Le scénario "alimentation, autonomie et sobriété" (Bêta), basé sur "une profonde évolution des régimes alimentaires" qui voient la part des protéines animales décroitre au profit des protéines végétales, se traduit par une production de qualité et respectueuse de l'environnement et du bien-être animal. C'est le scénario reposant le plus sur l'agriculture biologique qui atteint 35% de la production en 2050.
Enfin, le scénario "alimentation, efficacité et stockage" (Gamma) privilégie le stockage de carbone et la production de carbone renouvelable. "Les hypothèses sont construites de manière à tendre vers une forte réduction des émissions de GES", explique l'Ademe qui fait état d'une forte progression des surfaces dédiées à la biomasse non alimentaire.

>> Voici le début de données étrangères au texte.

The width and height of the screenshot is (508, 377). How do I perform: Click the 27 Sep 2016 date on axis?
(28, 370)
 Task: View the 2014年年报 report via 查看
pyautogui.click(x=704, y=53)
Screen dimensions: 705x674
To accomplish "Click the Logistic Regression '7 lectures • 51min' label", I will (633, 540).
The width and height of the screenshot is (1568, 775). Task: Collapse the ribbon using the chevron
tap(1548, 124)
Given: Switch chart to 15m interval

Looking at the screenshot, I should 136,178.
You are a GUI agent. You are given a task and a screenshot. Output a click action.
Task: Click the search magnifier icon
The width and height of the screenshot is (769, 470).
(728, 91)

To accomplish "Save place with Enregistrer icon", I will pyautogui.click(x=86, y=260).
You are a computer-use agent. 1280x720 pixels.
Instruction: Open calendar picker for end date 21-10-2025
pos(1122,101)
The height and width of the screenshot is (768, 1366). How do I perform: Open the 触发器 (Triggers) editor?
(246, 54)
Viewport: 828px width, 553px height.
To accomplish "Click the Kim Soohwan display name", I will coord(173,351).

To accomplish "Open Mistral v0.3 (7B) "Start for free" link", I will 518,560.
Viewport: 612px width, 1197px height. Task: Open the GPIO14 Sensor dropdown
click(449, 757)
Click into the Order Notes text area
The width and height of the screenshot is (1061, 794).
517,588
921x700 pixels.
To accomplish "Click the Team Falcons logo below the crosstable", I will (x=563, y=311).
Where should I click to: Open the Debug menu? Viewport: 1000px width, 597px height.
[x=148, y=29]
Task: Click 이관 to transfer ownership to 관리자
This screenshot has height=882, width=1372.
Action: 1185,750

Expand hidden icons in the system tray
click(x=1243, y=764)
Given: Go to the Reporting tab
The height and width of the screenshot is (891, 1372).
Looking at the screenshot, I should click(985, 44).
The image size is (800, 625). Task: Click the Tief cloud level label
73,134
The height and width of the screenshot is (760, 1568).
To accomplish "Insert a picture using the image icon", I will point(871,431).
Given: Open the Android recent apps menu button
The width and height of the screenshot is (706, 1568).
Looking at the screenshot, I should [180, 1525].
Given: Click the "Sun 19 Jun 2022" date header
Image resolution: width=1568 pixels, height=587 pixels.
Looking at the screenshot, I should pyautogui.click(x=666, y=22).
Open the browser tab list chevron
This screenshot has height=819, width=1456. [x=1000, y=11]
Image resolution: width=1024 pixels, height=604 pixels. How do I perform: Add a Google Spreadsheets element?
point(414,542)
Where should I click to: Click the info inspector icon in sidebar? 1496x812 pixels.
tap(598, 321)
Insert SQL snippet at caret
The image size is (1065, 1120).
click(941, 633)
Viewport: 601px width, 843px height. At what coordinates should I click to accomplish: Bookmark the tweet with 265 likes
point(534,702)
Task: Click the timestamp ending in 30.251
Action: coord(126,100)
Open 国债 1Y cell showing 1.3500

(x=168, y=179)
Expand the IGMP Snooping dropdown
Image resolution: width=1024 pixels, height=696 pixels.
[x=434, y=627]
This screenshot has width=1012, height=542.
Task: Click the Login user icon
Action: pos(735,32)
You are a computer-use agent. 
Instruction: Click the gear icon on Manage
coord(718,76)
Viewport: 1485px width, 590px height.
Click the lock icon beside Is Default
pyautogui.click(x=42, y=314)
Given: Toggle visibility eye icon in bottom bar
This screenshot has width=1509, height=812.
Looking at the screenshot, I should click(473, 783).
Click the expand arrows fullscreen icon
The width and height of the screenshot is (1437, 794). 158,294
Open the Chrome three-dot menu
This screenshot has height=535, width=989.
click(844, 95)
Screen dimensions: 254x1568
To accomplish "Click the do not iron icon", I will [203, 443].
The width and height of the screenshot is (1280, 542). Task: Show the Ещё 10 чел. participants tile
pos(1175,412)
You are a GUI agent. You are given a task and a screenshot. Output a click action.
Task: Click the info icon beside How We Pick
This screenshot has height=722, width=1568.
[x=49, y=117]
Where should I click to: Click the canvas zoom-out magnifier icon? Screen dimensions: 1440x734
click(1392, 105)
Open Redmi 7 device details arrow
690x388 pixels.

Il s'agit d'un scénario reposant notamment sur l'agroforesterie et entrainant des "modifications majeures des niveaux d'exportation".
Importations et exportations agricoles
Le scénario permettant la plus forte réduction des émissions de GES est celui reposant sur l'agroforesterie (Gamma), suivi de celui basé sur l'agriculture biologique (Bêta) puis celui favorisant la production intégrée (Alpha). "Les scénarios Alpha, Bêta et Gamma, conduisent ainsi à un facteur de réduction des émissions de GES respectivement de 1,7, 2,5 et 3,2 par rapport à 1990", constate l'Ademe.
Cependant, si aucun scénario ne permet d'atteindre le facteur 4, les ordres de grandeur des réductions des émissions de GES, allant de 42% pour Alpha à 68% pour Gamma, "apparaissent finalement compatibles avec la contribution estimée de l'agriculture aux feuilles de route française (2) ou européenne (3) (-42 à -49% pour le secteur agricole), même si ces études ont été réalisées dans des logiques très différentes".
Parmi les éléments clés rendant difficile l'atteinte de l'objectif figure la "question stratégique" du niveau d'importation et d'exportation de l'agriculture française en 2050 qui "reste un sujet complexe, tant sur ses déterminants (évolution des modèles économiques, pression importante de réduction des GES sur le secteur…) que sur ses conséquences". C'est en grande partie la difficulté à prendre en compte les changements indirects d'affectations des sols qui rend délicate l'évaluation. Une baisse des exportations et des productions nationales, qui serait en partie couverte par un recours accru aux importations, "pourrait [entraîner] un déplacement de production (donc des émissions accrues dans d'autres pays) et une accentuation de la déforestation". Un élément qui n'a pas été pris en compte dans l'étude.
Quatre leviers d'action
Reste que l'étude identifie les "quatre principaux leviers ayant un impact significatif en termes de réduction des émissions", à savoir : les changements de pratiques agricoles et de systèmes de culture, les modifications profondes du régime alimentaire de la population française, le niveau des exportations des produits agricoles, notamment de la poudre de lait et du blé et la réaffectation des terres ainsi libérées à la production d'énergies renouvelables (cultures annuelles et/ou forêt).
Ces leviers, scénarisés dans l'étude, "conduisent à une diminution de l'agriculture conventionnelle au profit de la production intégrée, mais aussi de l'agriculture biologique", résume l'Ademe qui attire l'attention sur le fait qu'"une résistance forte face au changement est prévisible". Cette résistance s'explique notamment par une méconnaissance des techniques, un besoin d'apprentissage et une nécessaire réorientation des programmes de recherche et des structures d'accompagnement. "La mise en pratique de ces leviers supposerait donc une intervention publique pour soutenir la transition", avertit l'Ademe qui évoque entre autres la mise en place d'incitations économiques.